Recycling prevalence increasing; work still to be done at local level

April 22nd, 2018 by Philip Joens in Local News

Residents fill a Jefferson City recycling drop-off bin Saturday in Memorial Park.

Photo by Mark Wilson /News Tribune.

With Earth Day dawning today, city and state recycling officials said Missouri is making strides to make the state a greener place.

Missouri cities and towns divert about half of municipal waste away from landfills. Jefferson City officials said the amount of material being recycled in the city did not decrease last year. Statewide groups said although people know many of the benefits of recycling, residents still can be educated about how to improve the recycling ecosystem.

Jefferson City offers residents several recycling options through its waste management contractor, Republic Services.
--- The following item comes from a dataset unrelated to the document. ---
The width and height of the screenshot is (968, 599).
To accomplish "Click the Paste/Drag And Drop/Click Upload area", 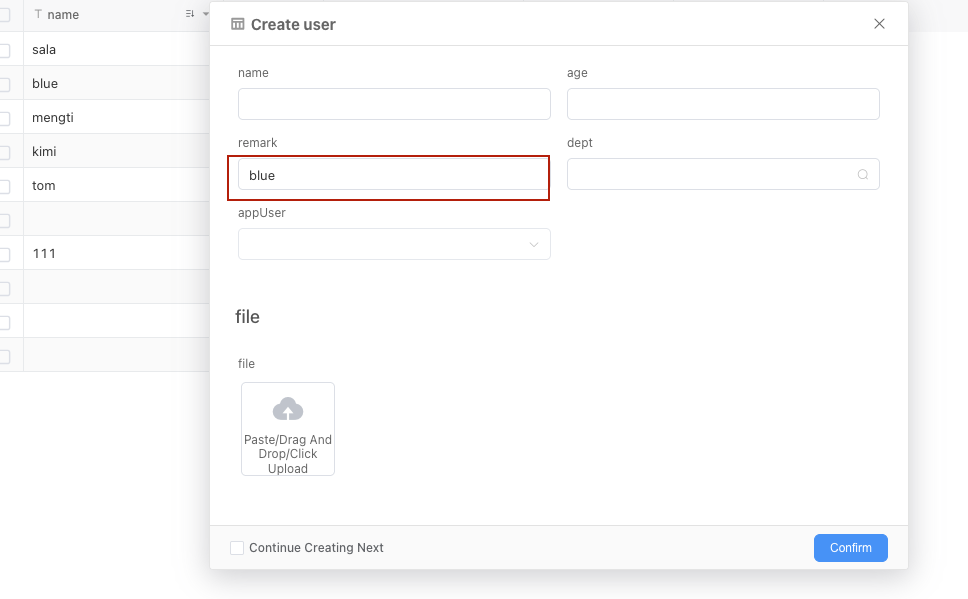I will [x=288, y=428].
The most popular is single-stream recycling, in which residents put all recyclable materials — cardboard, paper, glass, tin, aluminum and plastics — together in the same recycling system. Drop-off areas at McKay Park, Memorial Park, City Hall, and Fire Stations No. 1, 2 and 5 accept cardboard, newsprint and magazines.

Sheri Johnston, Jefferson City neighborhood services specialist, said 48.2 percent of all waste in Jefferson City did not end up in landfills between November 2016 and October 2017. About 24 percent of all waste in Jefferson City was recycled between November 2016 and October 2017, the same amount as during the previous year.
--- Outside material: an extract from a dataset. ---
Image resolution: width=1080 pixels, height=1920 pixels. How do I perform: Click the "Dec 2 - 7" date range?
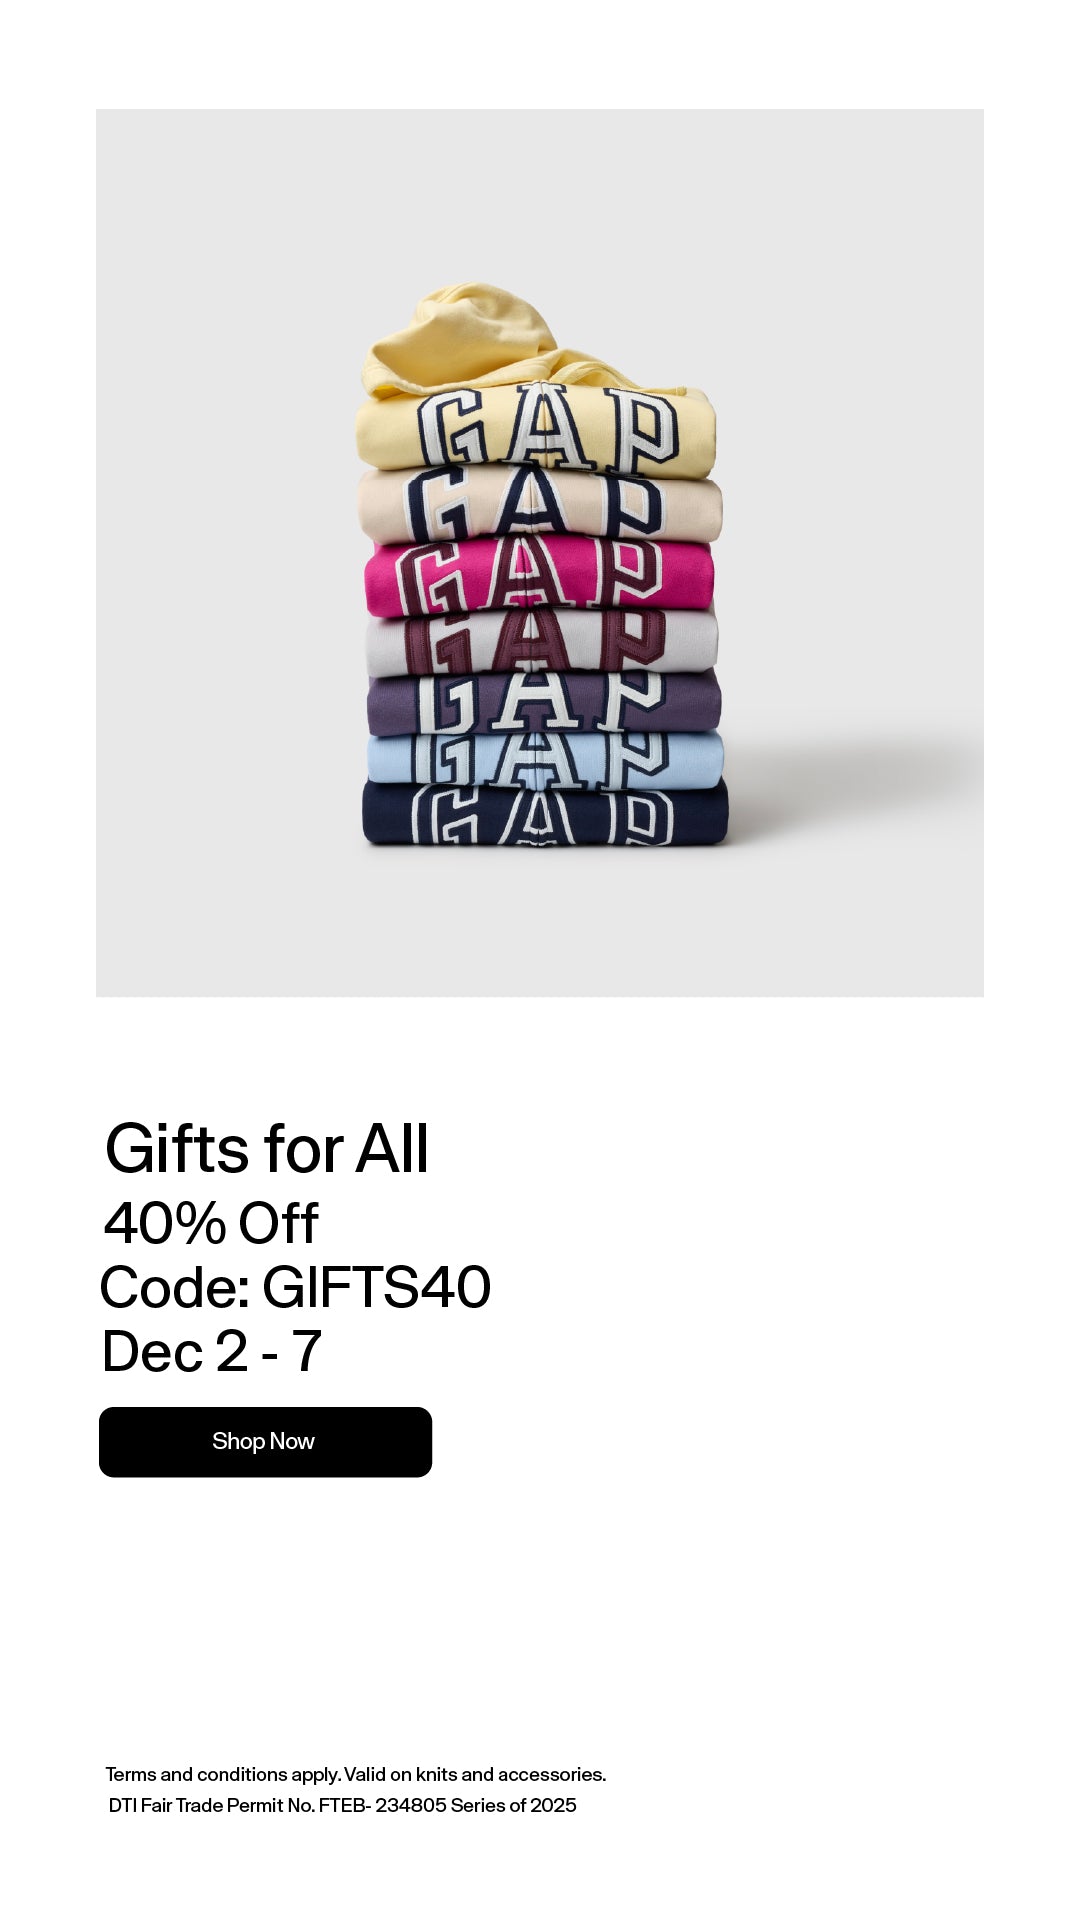pos(212,1351)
Statewide, about 48 percent of materials, including non-recyclables like yard clippings, was diverted from landfills, according to a 2017 Missouri Department of Natural Resources report.

Curbside recyclables made up 23.8 percent of municipal trash collections statewide, according to DNR. Non-curbside recyclables made up 15.1 percent of municipal trash collections, and non-recyclable material made up 35.4 percent of solid waste statewide.

Despite the apparent success of recycling programs statewide, state and city officials concede, more work needs to be done.

Through the 1990s and early 2000s, single-stream recycling popularized recycling programs around the country by making it easier for consumers. Without the hassle of sorting aluminum cans, tin cans, cardboard, paper, various plastics and glass, municipalities saw the use of municipal recycling systems rise. Eventually, all that material gets sorted.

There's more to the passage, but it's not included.